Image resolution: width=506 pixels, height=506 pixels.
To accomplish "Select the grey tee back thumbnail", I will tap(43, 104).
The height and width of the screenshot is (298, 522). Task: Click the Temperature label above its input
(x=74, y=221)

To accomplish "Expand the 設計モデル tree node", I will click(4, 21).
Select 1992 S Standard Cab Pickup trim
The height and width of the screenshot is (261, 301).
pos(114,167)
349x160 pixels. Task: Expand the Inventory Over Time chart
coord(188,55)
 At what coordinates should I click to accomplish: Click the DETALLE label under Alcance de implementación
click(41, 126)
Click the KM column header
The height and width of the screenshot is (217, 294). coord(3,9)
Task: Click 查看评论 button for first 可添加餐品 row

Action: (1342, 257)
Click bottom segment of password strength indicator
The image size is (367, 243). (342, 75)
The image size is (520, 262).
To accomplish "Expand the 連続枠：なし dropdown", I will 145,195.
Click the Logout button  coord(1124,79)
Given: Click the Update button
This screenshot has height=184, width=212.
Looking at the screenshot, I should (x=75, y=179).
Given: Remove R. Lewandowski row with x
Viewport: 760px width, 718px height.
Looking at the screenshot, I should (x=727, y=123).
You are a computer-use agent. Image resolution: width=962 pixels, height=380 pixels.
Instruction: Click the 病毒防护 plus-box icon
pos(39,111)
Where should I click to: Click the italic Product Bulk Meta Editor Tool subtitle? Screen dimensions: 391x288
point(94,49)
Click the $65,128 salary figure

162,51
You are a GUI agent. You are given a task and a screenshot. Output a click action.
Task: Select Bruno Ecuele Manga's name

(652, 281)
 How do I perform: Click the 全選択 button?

• _Goal of the exercise_: Please copy all of the rows above character for character, keeping their order and line breaks.

• _Task solution_:
Image resolution: width=506 pixels, height=506 pixels.
To accomplish "Select the grey tee back thumbnail", I will tap(43, 104).
The height and width of the screenshot is (298, 522). Task: Click the Temperature label above its input
(x=74, y=221)

To accomplish "Expand the 設計モデル tree node", I will click(4, 21).
Select 1992 S Standard Cab Pickup trim
The height and width of the screenshot is (261, 301).
pos(114,167)
349x160 pixels. Task: Expand the Inventory Over Time chart
coord(188,55)
 At what coordinates should I click to accomplish: Click the DETALLE label under Alcance de implementación
click(41, 126)
Click the KM column header
The height and width of the screenshot is (217, 294). coord(3,9)
Task: Click 查看评论 button for first 可添加餐品 row

Action: (1342, 257)
Click bottom segment of password strength indicator
The image size is (367, 243). (342, 75)
The image size is (520, 262).
To accomplish "Expand the 連続枠：なし dropdown", I will 145,195.
Click the Logout button  coord(1124,79)
Given: Click the Update button
This screenshot has height=184, width=212.
Looking at the screenshot, I should (x=75, y=179).
Given: Remove R. Lewandowski row with x
Viewport: 760px width, 718px height.
Looking at the screenshot, I should (x=727, y=123).
You are a computer-use agent. Image resolution: width=962 pixels, height=380 pixels.
Instruction: Click the 病毒防护 plus-box icon
pos(39,111)
Where should I click to: Click the italic Product Bulk Meta Editor Tool subtitle? Screen dimensions: 391x288
point(94,49)
Click the $65,128 salary figure

162,51
You are a GUI agent. You are given a task and a screenshot. Output a click action.
Task: Select Bruno Ecuele Manga's name

(652, 281)
 How do I perform: Click the 全選択 button?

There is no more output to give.